Dippers, crumblers: A soup nation divided

By SCOTT SAALMAN
Guest Columnist

The New York Times recently solicited “leading thinkers” to share their thoughts on “How to Fix America.” Although I’m in no way a “leading” thinker — in fact, my favorite days are those in which I seldom have to think — I couldn’t shake my patriotic duty to at least give some thought to a solution for America’s ailments.

Let me begin by stating that it’s disheartening how divisive our country, the States of America, has become. At what point, when reciting the Pledge of Allegiance, did we begin faking a little cough or adding a sardonic “ahem” in place of actually speaking its 25th word, “indivisible"? When did “indivisible” become invisible? If 2020 has taught us anything, it’s that we must set aside our differences and put the “United” back into the United States of America.

To fix America, we must start small, begin with the basics, find commonality.

Soup quickly came to mind.

Everyone likes soup.

But even something as simple as a bowl of hot soup can be polarizing. Soup eaters are divided into two camps: those who dip crackers into their soup (The Dippers); those who crumble crackers into their soup (The Crumblers).

I’m sure someone reading this is probably thinking, “But what about those who refuse crackers altogether when eating soup?”

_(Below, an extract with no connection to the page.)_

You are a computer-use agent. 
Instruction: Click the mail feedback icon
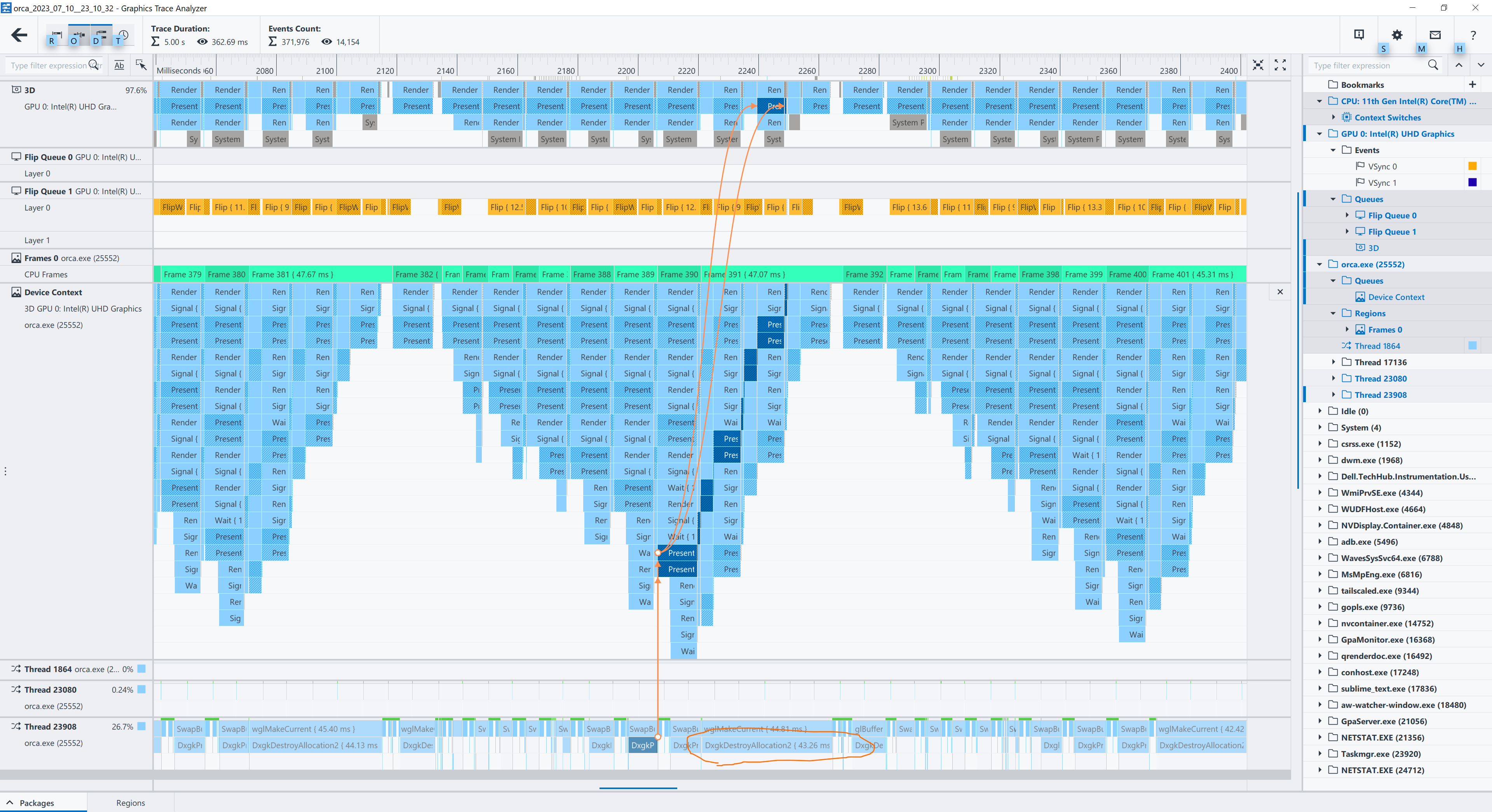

Ah, yes, The Slurpers! Don’t get me started on The Slurpers. This weird third party of soup enthusiasts represents nothing other than another frayed thread in the fabric of our nation.

Despite the fundamental difference between Dippers and Crumblers, I remained hopeful that soup would be the simple solution to begin fixing America. All that needed to happen was either Dippers become Crumblers, or Crumblers become Dippers. One side must give up their soup ways for the benefit of all.

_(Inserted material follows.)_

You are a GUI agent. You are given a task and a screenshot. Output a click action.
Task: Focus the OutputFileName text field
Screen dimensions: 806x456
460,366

Despite Dipperism running contrary to my family lineage, I am a Dipper.

My mother is a Crumbler. As a child, I watched while she brutishly crumbled her crackers over a steaming bowl of chicken noodle soup, creating a soggy, central mound that she then stirred, much like a witch at a caldron, to evenly scatter the cracker’s offal, causing a mushroom cloud to rise to the kitchen ceiling. Then, she lifted a spoonful to her lips and ingested her hellish mush. Her Crumbler way was as unsettling to witness as a seal clubbing. I’m certain all serial killers are Crumblers.

Dippers are the derivative of a civilized ilk. Our refined soup-eating technique makes us the sophisticates of soup eaters. We respect the cracker. We demonstrate a quick, shallow dip, then pull back before sogginess sets in. We take a simple, calculated bite then dip again. It typically takes two or three bites before the cracker is no more. Unlike Crumblers, we don’t need to show off our hand strength or work out anger issues at the dining table. We don’t decimate the cracker. We don’t drown it. We demonstrate a humaneness for the cracker — think free-range chicken. We delicately dip. We delicately bite. We dip. We bite. Think waterboarding, but with heart.

To avoid seeming judgmental, I had never dared discuss with Mom our soup-eating differences, our house divided. It was only during my recent quest to fix America that I questioned her errant ways.

“Why are you a Crumbler?” I asked.

“I don’t always crumble,” she said, defensively.

“Yes, you do,” I said.

“No, I don’t.”

“Was I adopted?”

Silence.

“Will you cross over and become a Dipper?”

Silence.

“Ha! I knew it! Crumbler!” I shouted.

“Well, sometimes instead of crumbling I lift my spoon over a whole cracker and pour soup on it.”

“Preposterous! No one does that, Mom!”

I knew I had to think more broadly than Crumbler-shaming Mom if I wanted to bring Dippers and Crumblers together. I needed to reach the masses with my social experiment, so I took to social media, a great platform for unbiased reporting and an openness to differing opinions.

I knew I had to keep my staunch Dipperism in check so as to not discourage Crumblers from leaving soup’s dark side and becoming Dippers. I posted the following on Facebook: “You Who Crumble Your Crackers Into Your Soup Are So Wrong.”

An angry face emoji appeared. Then came the dissenting comments of thin-skinned Crumblers.

Dave: Them’s fightin’ words.

Judi: I have so many crackers in my soup I can eat it with a fork.

Nick: Crumble away. It’s soup, not dip.

It was Facebook Amy who made me realize just how futile it was to convince a divided nation that soup was the potential elixir for fixing America. She commented, “My crackers my choice.”

Amy returned me to reality. She was right — her cracker, her choice — just as it had been my right way back to personally choose to escape Crumblerism. Her succinct logic caused my starter proposal on How to Fix America to crumble.

At a loss on How to Fix America, I brooded — that is, until the voice of an angel sounded via Spotify, “Working nine to five, what a way to make a living...," and there came to me a eureka moment. The starting point to fixing America was obvious: Dolly Parton. Dippers love Dolly. Crumblers love Dolly. Even Slurpers love Dolly. We all love Dolly. We can build off our commonality as Dollyists and together strive to become one nation indivisible. We will fix America.